Bayesian Filters bug 1

Documented: 2004

Note (4/2006): Anyone who has looked at the SPAM they're receiving these days can see that Bayesian filters are broken in many ways. And they've only made spam uglier than before.


First of all, we aren't here to learn what Bayesian Filters are or how they mark spam. You can research that on your own.

Bayesian Filters aren't broken in the sense that they don't do as specified, they are broken in the sense that they don't accomplish their goals of properly sorting spam. Soon (if not already) Bayesian Filters are going to cause lots of trouble for innocent people by marking them out as spammers.

Here's why.

Imagine the following scenario. Joe Bar is a regular net user, and let's say his email is 'joebar@notarealdomain.com'

Then one day a spammer comes along and includes "notarealdomain" in one of their spam messages. This can happen without Joe's consent, obviously, and even without the spammer directing malicious intent directly towards Joe, because, for example, he's randomly chosen Joe's domain as a fake domain to send email from.

It's important to realize that there's nothing Joe can do about this - because we're not even talking about open relays or anything like that, the spam can just be a poor forgery that never even comes near Joe's domain.

So now what happens?

Consider, first of all, that many of the mail providers (hotmail, yahoo,...) are installing Bayesian filters. Let's say Joe has a few friends on hotmail he's emailed a couple of times. So the notarealdomain 'word' is actually starting to move up the non-spam bayesian scale.
But then suddenly this spammer sends out millions of messages that have notarealdomain in the message, because of a forgery or whatever.
And suddenly many hotmail and yahoo and other users are clicking on that message as SPAM, and suddenly the score for notarealdomain goes way high on the spam bayesian scale.

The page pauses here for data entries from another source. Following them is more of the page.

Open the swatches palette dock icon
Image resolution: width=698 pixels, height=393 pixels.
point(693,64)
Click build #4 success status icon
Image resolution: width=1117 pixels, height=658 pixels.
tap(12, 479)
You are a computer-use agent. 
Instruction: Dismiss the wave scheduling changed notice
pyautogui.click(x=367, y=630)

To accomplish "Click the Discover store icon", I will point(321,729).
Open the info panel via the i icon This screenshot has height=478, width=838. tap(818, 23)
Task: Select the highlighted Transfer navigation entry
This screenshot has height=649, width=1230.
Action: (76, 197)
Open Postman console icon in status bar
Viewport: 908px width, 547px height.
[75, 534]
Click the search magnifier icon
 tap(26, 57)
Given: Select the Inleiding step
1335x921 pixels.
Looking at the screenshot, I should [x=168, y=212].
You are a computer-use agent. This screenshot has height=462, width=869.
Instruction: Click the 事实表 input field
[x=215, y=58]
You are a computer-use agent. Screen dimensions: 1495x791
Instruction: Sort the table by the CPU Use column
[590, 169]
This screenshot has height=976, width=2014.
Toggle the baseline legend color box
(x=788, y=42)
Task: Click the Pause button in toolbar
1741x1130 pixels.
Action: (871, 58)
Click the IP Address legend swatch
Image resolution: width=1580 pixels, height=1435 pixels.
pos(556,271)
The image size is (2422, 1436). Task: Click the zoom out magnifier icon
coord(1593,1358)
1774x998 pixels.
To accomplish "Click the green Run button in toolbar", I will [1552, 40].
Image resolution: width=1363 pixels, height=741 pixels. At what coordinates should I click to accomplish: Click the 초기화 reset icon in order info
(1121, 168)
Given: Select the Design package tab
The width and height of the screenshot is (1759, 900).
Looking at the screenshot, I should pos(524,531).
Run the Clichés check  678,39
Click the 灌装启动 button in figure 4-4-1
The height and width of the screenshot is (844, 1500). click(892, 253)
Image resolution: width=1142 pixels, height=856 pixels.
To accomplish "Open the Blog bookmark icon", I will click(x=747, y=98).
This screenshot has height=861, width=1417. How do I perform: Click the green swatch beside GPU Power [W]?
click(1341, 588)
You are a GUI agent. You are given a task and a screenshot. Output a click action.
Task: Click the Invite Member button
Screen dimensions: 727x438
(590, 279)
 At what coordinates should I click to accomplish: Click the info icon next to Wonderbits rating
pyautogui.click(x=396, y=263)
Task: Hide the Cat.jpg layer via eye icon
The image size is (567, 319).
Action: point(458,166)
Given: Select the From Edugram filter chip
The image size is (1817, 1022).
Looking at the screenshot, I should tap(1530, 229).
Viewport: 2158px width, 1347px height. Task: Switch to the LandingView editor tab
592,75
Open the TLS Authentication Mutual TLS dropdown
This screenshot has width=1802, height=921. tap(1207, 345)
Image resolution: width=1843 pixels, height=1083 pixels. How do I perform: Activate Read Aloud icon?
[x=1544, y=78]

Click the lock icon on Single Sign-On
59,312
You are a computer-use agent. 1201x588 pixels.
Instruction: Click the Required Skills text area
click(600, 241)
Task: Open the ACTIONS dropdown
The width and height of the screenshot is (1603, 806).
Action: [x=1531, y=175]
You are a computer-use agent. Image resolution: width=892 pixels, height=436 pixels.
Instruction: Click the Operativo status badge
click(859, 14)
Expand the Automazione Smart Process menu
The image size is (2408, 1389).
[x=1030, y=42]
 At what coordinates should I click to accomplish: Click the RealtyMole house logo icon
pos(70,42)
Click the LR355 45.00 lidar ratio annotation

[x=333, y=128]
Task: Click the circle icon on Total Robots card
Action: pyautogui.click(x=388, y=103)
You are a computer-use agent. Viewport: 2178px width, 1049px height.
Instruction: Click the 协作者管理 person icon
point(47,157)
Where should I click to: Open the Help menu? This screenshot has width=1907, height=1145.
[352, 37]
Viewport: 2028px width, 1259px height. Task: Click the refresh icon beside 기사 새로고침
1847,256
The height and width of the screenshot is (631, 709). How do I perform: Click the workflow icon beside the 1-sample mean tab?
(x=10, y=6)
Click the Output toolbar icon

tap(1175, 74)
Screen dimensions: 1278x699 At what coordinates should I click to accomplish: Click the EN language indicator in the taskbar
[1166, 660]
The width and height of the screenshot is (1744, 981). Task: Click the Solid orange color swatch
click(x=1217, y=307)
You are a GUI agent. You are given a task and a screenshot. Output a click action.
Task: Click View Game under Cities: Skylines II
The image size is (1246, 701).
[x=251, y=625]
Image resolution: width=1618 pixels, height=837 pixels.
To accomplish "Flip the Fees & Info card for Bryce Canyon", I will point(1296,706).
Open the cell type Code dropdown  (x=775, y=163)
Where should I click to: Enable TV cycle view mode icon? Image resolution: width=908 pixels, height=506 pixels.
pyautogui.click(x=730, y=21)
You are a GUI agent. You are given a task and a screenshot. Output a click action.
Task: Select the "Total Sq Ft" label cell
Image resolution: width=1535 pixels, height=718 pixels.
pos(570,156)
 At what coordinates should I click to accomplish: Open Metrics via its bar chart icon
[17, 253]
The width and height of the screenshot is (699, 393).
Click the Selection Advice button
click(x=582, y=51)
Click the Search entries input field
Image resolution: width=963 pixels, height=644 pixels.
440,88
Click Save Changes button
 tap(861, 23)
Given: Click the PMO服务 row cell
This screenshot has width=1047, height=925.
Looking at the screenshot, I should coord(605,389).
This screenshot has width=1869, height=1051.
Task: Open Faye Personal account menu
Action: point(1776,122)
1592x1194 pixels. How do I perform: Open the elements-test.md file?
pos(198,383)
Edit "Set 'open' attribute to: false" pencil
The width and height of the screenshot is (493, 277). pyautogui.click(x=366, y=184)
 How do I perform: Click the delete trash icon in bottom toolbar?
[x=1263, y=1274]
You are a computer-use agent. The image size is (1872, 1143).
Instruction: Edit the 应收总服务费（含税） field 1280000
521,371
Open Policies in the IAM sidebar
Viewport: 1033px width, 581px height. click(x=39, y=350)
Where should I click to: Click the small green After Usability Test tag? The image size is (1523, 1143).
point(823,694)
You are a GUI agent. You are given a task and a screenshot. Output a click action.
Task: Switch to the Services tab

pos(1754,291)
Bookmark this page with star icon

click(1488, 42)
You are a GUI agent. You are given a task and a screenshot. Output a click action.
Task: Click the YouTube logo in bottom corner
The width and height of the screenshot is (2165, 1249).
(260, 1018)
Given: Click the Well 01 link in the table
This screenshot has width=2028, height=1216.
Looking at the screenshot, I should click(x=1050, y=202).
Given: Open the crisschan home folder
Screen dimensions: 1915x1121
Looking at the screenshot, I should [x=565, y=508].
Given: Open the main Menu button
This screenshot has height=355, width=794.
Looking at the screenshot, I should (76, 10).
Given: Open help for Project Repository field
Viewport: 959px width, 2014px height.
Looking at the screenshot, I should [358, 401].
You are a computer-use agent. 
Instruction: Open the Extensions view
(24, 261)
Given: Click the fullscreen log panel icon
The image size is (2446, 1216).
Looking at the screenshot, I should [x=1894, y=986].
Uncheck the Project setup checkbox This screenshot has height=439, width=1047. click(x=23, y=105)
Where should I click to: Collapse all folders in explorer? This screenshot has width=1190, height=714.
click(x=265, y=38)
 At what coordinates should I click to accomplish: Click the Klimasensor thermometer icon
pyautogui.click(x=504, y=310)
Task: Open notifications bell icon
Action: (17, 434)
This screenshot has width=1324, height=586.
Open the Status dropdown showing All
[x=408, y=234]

Don't think it can happen? It's happened to me twice, so that now much of the email from two of my domains are often marked as spam. Admittedly, I have many domains to choose from, and I write anti-spam software which opens me up to such malicious attacks, but even so, this can be a silent killer for completely innocent users ability to communicate.

One possible 'solution' that would somewhat help would be to only use the body and subject, or to just ignore unverifiable headers. The former would lose much of the power in bayesian filtering (as also assumed by Paul Graham). The latter would take alot of work and require an unusual amount of traffic for what's merely a spam filter.

Maybe someday we'll realize that it's time to start moving towards verifiable email. Even though it wouldn't work until everyone is doing it, if we had the infrastructure in place and enough of a critical mass moved towards it, then we might be able to get there down the road (I must confess I like yahoo's brilliant domainkeys idea which does 90% of the job with very little work).